Work to be completed
Quote every line of the material below verbatim, with no changes.

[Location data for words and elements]
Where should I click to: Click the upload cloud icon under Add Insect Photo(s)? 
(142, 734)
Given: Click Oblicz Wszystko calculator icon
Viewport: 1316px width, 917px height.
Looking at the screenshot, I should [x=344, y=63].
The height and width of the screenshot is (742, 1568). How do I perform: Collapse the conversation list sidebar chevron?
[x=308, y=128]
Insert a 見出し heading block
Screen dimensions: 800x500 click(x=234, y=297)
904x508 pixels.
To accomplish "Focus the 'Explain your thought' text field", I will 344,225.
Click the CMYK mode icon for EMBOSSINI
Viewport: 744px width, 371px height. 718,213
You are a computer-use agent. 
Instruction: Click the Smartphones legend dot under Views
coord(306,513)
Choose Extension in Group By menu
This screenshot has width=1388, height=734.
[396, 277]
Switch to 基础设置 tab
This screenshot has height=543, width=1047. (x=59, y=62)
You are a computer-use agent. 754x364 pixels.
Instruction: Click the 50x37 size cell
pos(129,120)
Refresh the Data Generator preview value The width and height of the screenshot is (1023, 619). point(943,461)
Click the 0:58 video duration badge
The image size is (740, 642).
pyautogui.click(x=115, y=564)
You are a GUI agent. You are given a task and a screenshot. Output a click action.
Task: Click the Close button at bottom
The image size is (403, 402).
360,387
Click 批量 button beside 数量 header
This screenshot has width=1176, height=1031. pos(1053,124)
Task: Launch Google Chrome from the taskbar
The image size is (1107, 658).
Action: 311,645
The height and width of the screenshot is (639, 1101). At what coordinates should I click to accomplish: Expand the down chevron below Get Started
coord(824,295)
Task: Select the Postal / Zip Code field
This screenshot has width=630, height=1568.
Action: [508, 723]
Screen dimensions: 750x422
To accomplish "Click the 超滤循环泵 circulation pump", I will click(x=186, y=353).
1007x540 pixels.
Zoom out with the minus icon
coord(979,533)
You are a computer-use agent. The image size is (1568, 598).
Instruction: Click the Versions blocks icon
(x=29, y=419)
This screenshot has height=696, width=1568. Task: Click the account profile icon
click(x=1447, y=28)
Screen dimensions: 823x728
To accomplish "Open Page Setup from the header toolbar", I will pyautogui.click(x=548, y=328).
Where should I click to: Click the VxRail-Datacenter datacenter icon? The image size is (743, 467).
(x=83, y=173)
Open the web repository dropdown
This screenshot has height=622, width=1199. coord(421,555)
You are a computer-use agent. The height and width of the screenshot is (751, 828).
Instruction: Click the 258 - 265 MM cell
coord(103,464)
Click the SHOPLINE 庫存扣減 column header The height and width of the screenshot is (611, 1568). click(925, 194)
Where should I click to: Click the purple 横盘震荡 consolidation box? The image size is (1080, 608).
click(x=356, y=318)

Solution to the problem
Where should I click to: Click the upload cloud icon under Add Insect Photo(s)? 
(142, 734)
Given: Click Oblicz Wszystko calculator icon
Viewport: 1316px width, 917px height.
Looking at the screenshot, I should [x=344, y=63].
The height and width of the screenshot is (742, 1568). How do I perform: Collapse the conversation list sidebar chevron?
[x=308, y=128]
Insert a 見出し heading block
Screen dimensions: 800x500 click(x=234, y=297)
904x508 pixels.
To accomplish "Focus the 'Explain your thought' text field", I will 344,225.
Click the CMYK mode icon for EMBOSSINI
Viewport: 744px width, 371px height. 718,213
You are a computer-use agent. 
Instruction: Click the Smartphones legend dot under Views
coord(306,513)
Choose Extension in Group By menu
This screenshot has width=1388, height=734.
[396, 277]
Switch to 基础设置 tab
This screenshot has height=543, width=1047. (x=59, y=62)
You are a computer-use agent. 754x364 pixels.
Instruction: Click the 50x37 size cell
pos(129,120)
Refresh the Data Generator preview value The width and height of the screenshot is (1023, 619). point(943,461)
Click the 0:58 video duration badge
The image size is (740, 642).
pyautogui.click(x=115, y=564)
You are a GUI agent. You are given a task and a screenshot. Output a click action.
Task: Click the Close button at bottom
The image size is (403, 402).
360,387
Click 批量 button beside 数量 header
This screenshot has width=1176, height=1031. pos(1053,124)
Task: Launch Google Chrome from the taskbar
The image size is (1107, 658).
Action: 311,645
The height and width of the screenshot is (639, 1101). At what coordinates should I click to accomplish: Expand the down chevron below Get Started
coord(824,295)
Task: Select the Postal / Zip Code field
This screenshot has width=630, height=1568.
Action: [508, 723]
Screen dimensions: 750x422
To accomplish "Click the 超滤循环泵 circulation pump", I will click(x=186, y=353).
1007x540 pixels.
Zoom out with the minus icon
coord(979,533)
You are a computer-use agent. The image size is (1568, 598).
Instruction: Click the Versions blocks icon
(x=29, y=419)
This screenshot has height=696, width=1568. Task: Click the account profile icon
click(x=1447, y=28)
Screen dimensions: 823x728
To accomplish "Open Page Setup from the header toolbar", I will pyautogui.click(x=548, y=328).
Where should I click to: Click the VxRail-Datacenter datacenter icon? The image size is (743, 467).
(x=83, y=173)
Open the web repository dropdown
This screenshot has height=622, width=1199. coord(421,555)
You are a computer-use agent. The height and width of the screenshot is (751, 828).
Instruction: Click the 258 - 265 MM cell
coord(103,464)
Click the SHOPLINE 庫存扣減 column header The height and width of the screenshot is (611, 1568). click(925, 194)
Where should I click to: Click the purple 横盘震荡 consolidation box? The image size is (1080, 608).
click(x=356, y=318)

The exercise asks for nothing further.